::: RECORDS SHOWN :::
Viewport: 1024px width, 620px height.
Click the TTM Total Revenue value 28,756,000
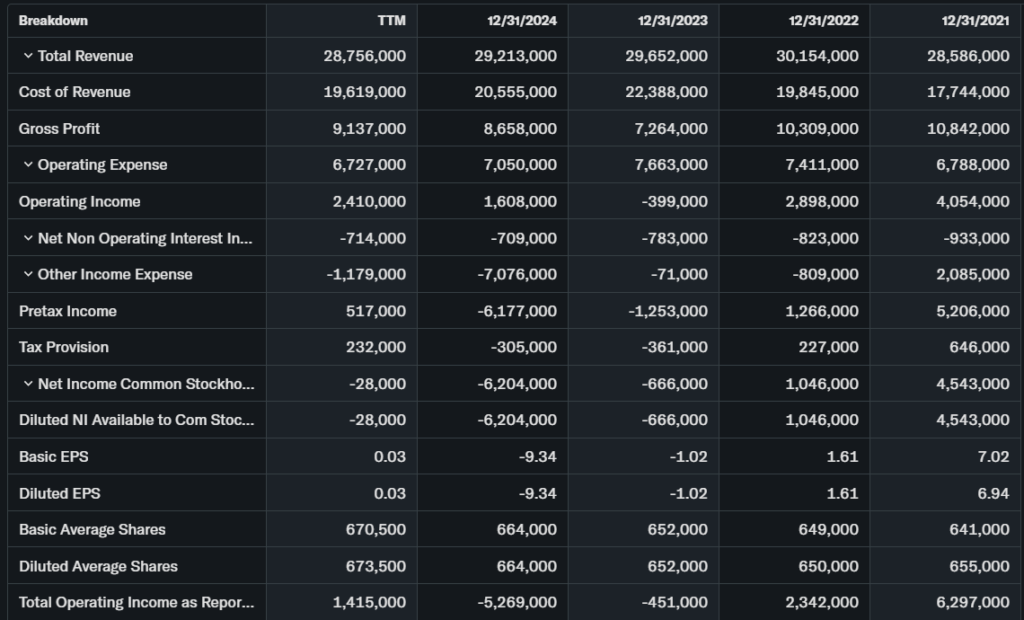(365, 56)
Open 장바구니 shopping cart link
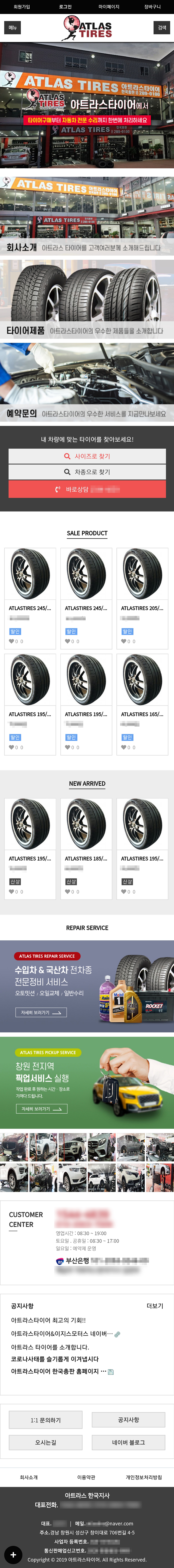The width and height of the screenshot is (174, 1568). coord(152,7)
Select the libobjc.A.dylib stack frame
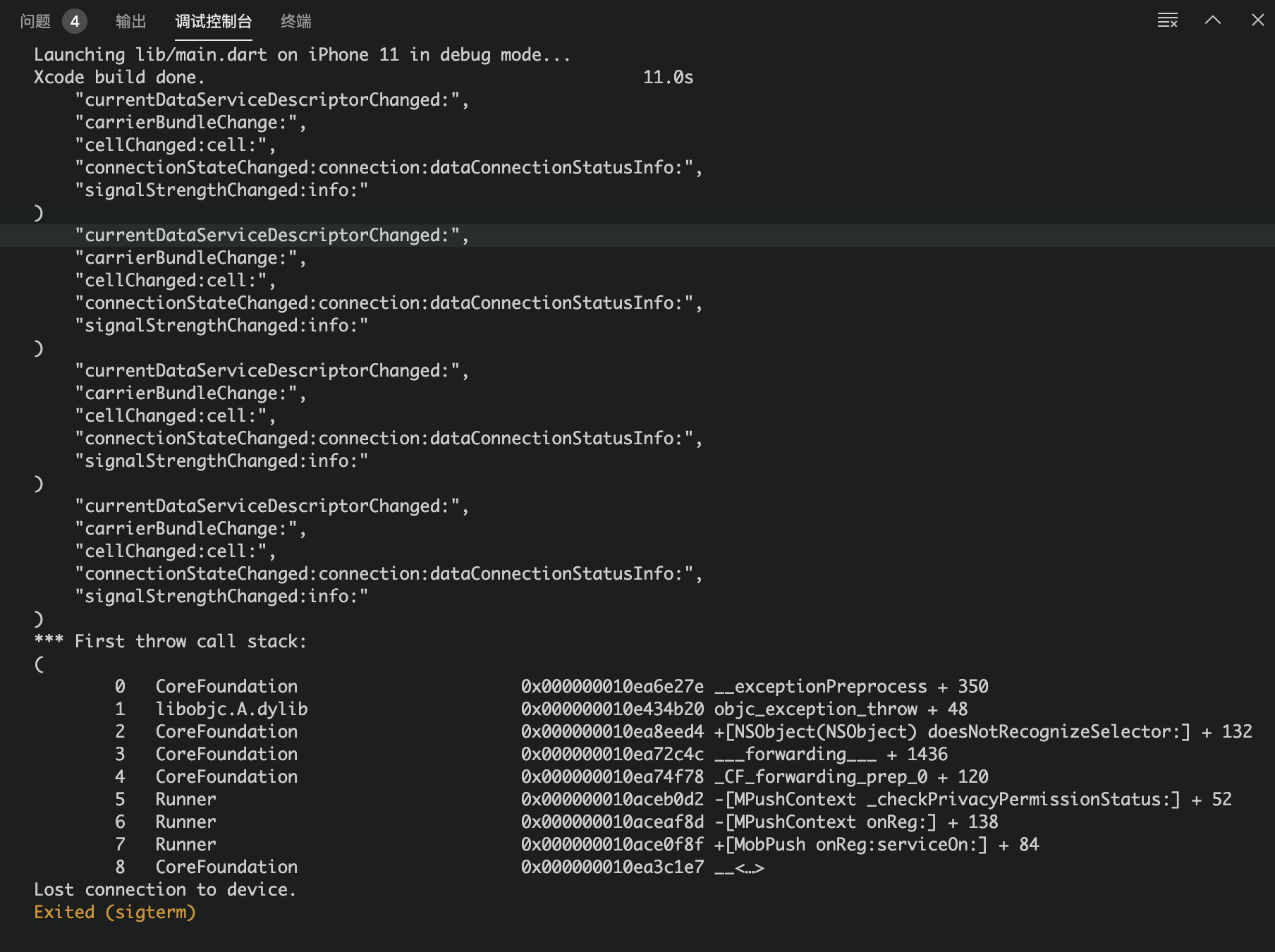Viewport: 1275px width, 952px height. pyautogui.click(x=232, y=709)
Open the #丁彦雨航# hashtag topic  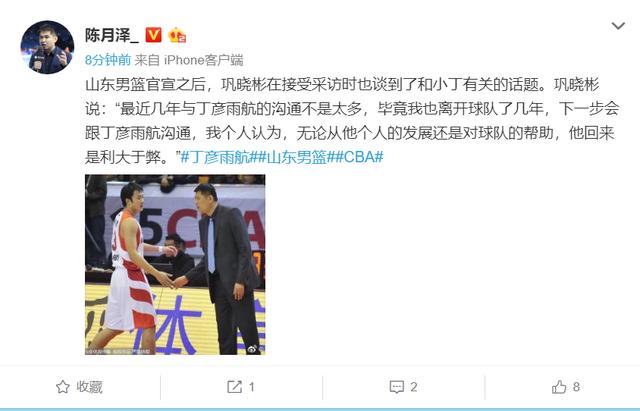218,157
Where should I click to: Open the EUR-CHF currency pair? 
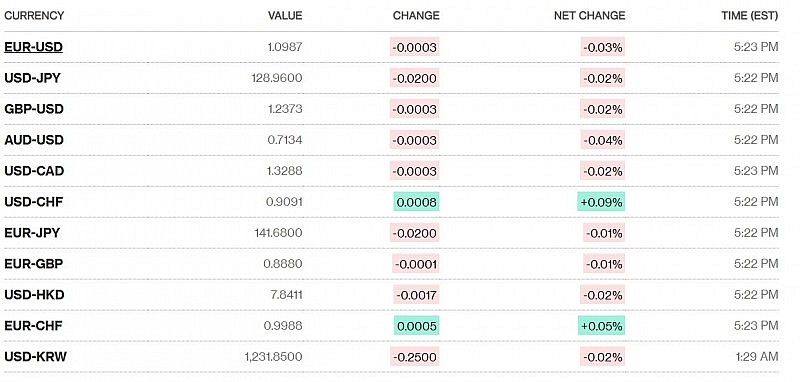point(33,325)
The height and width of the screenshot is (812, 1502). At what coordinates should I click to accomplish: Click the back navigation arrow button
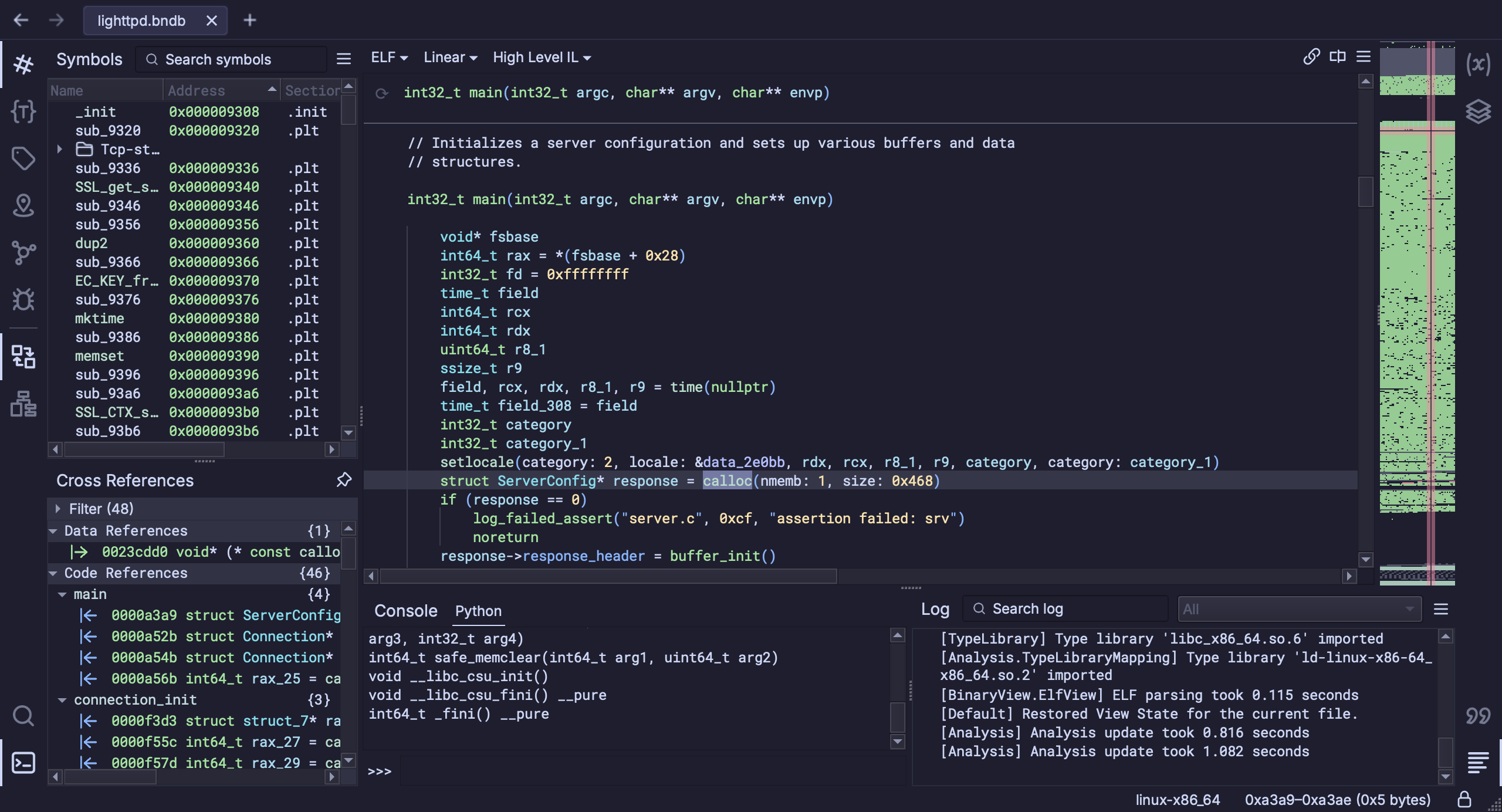[x=22, y=21]
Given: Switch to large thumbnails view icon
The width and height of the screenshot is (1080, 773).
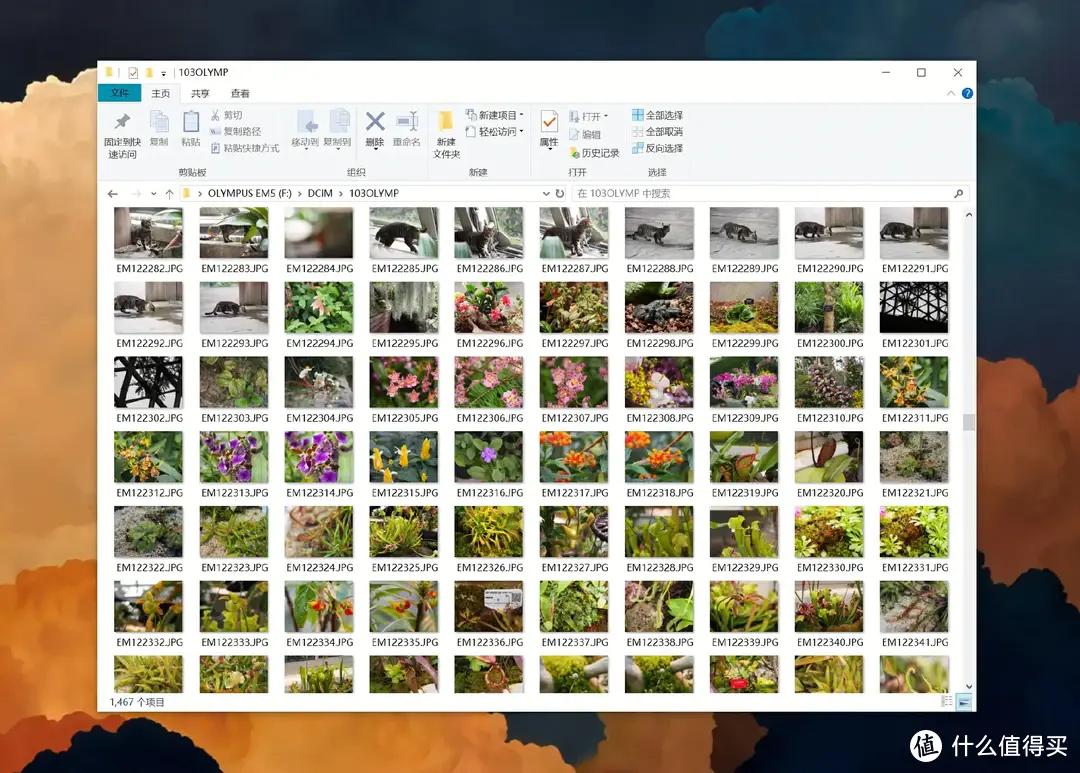Looking at the screenshot, I should [x=964, y=702].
:::
Rewrite the stretch from the line containing "Given: Switch to large thumbnails view icon" through the end of the entries, changing "large" to "small" and leaving everything else as it is. Omit the pictures from your answer.

Given: Switch to small thumbnails view icon
The width and height of the screenshot is (1080, 773).
Looking at the screenshot, I should [x=964, y=702].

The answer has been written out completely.